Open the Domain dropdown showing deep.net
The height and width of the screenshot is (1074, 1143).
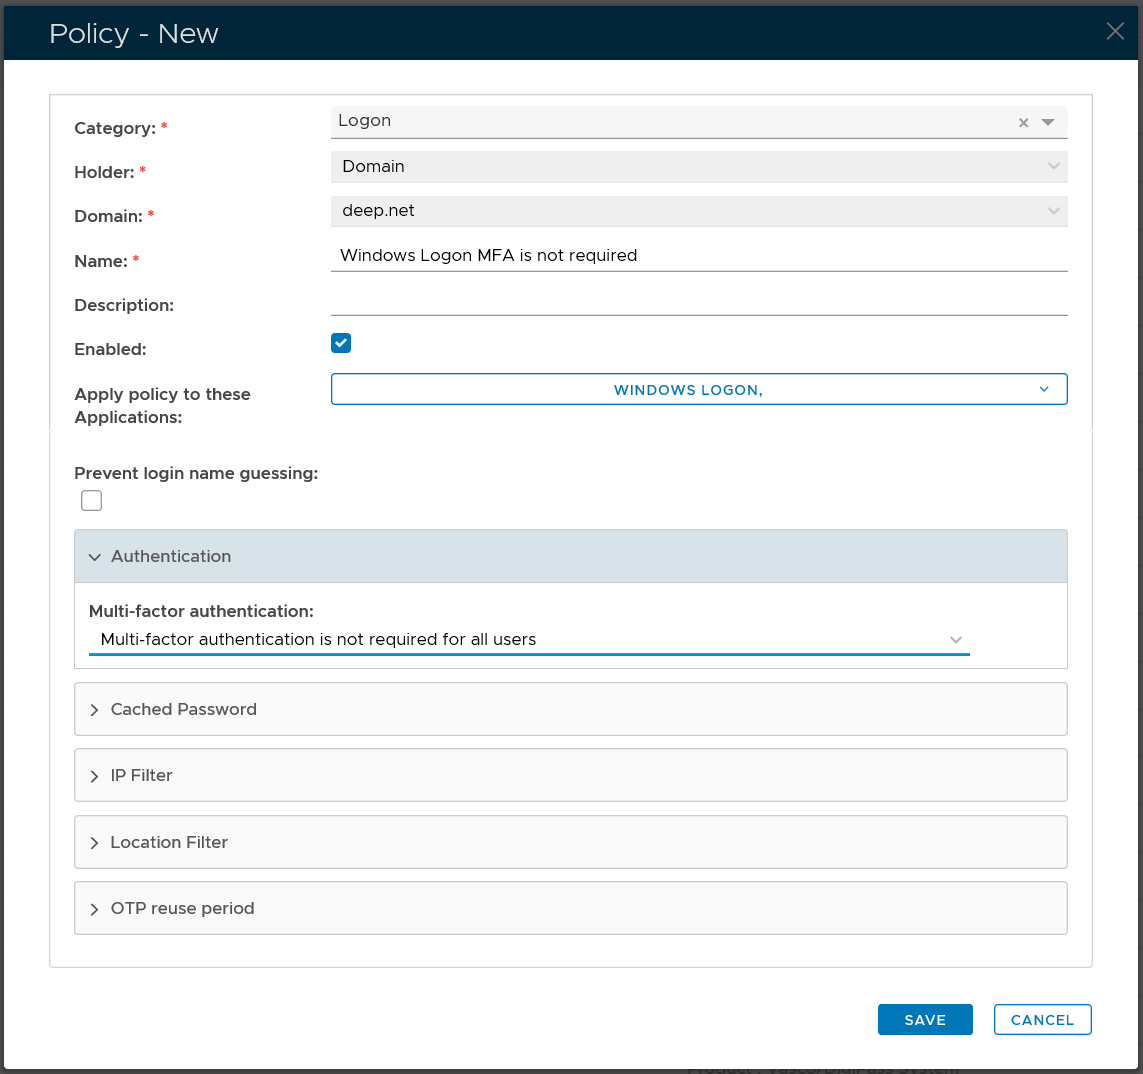click(x=698, y=211)
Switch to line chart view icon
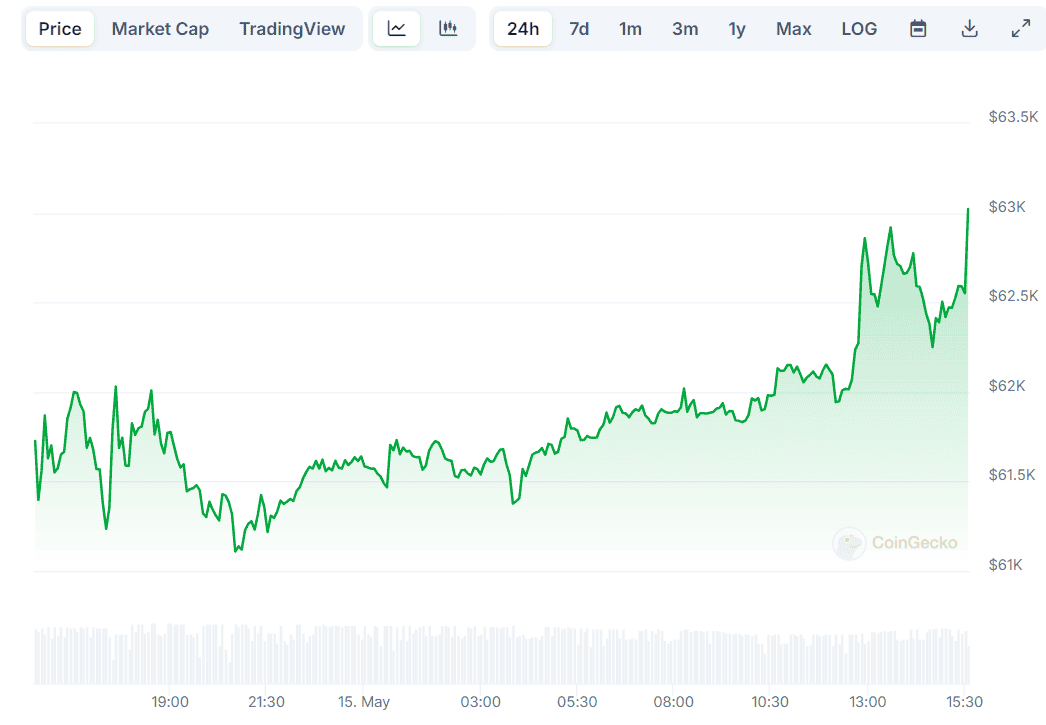 click(397, 29)
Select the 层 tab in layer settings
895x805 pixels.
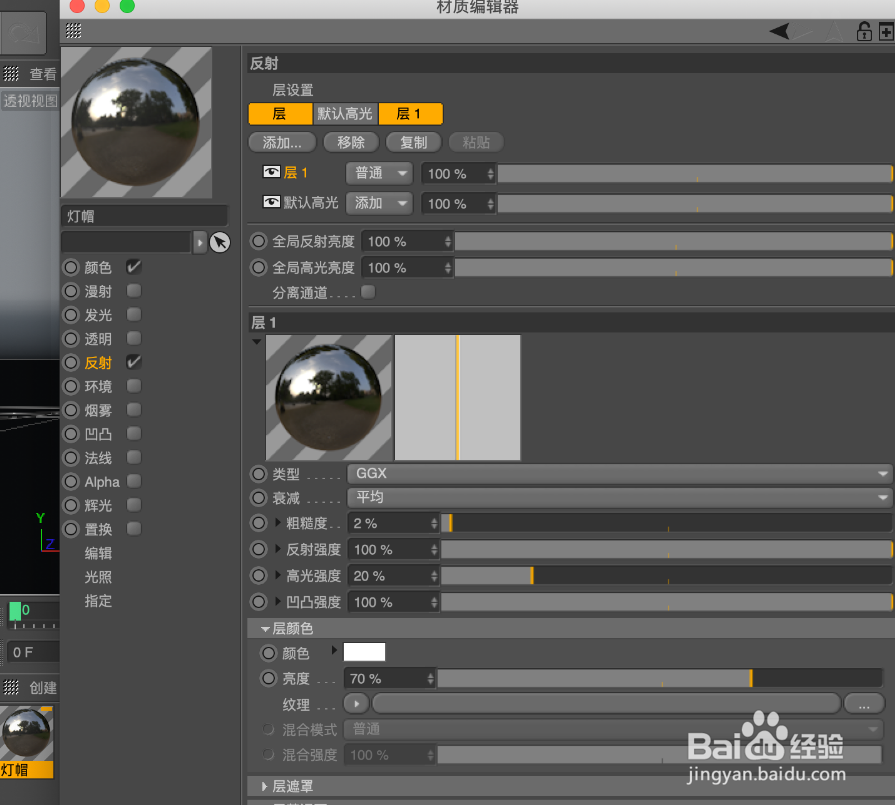click(x=280, y=114)
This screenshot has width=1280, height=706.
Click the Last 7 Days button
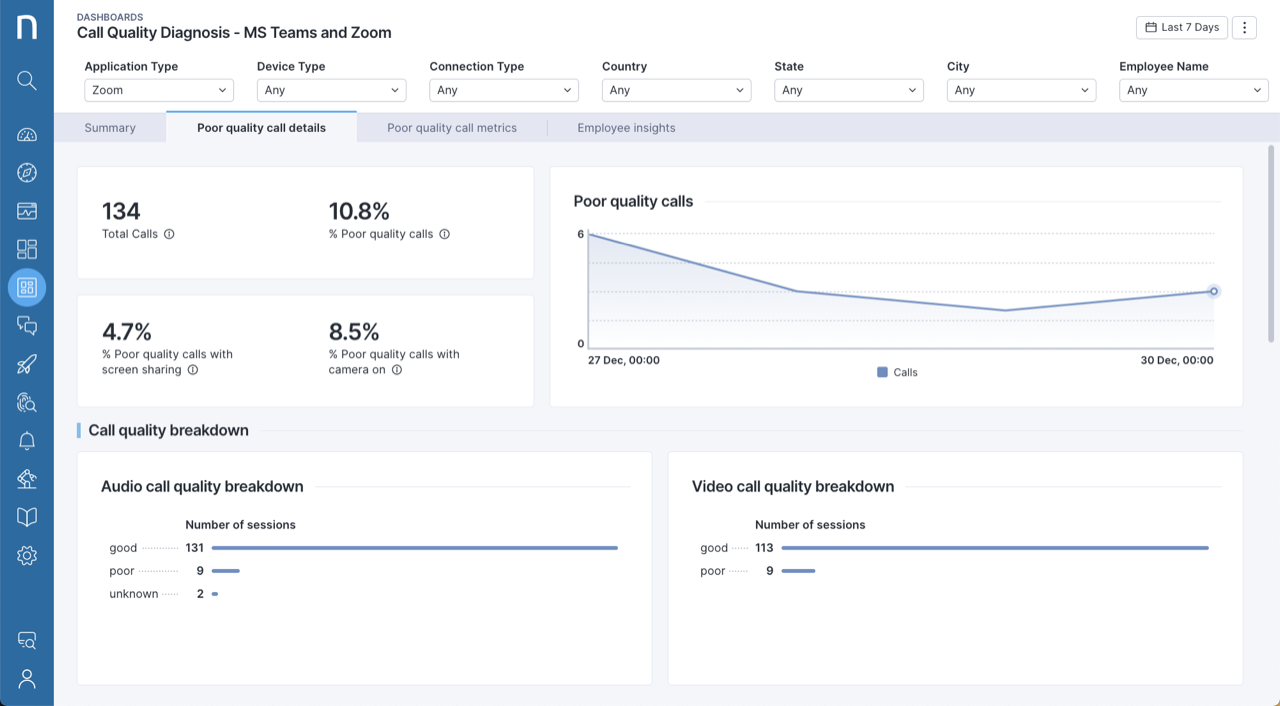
++++++++++++++++++++
#### Activity
Leaving the pictures aside, transcribe the entire listing exactly.

#### Answer to this exercise
Open the Domain dropdown showing deep.net
The height and width of the screenshot is (1074, 1143).
click(x=698, y=211)
Switch to line chart view icon
 click(397, 29)
Select the 层 tab in layer settings
895x805 pixels.
click(x=280, y=114)
This screenshot has width=1280, height=706.
Click the Last 7 Days button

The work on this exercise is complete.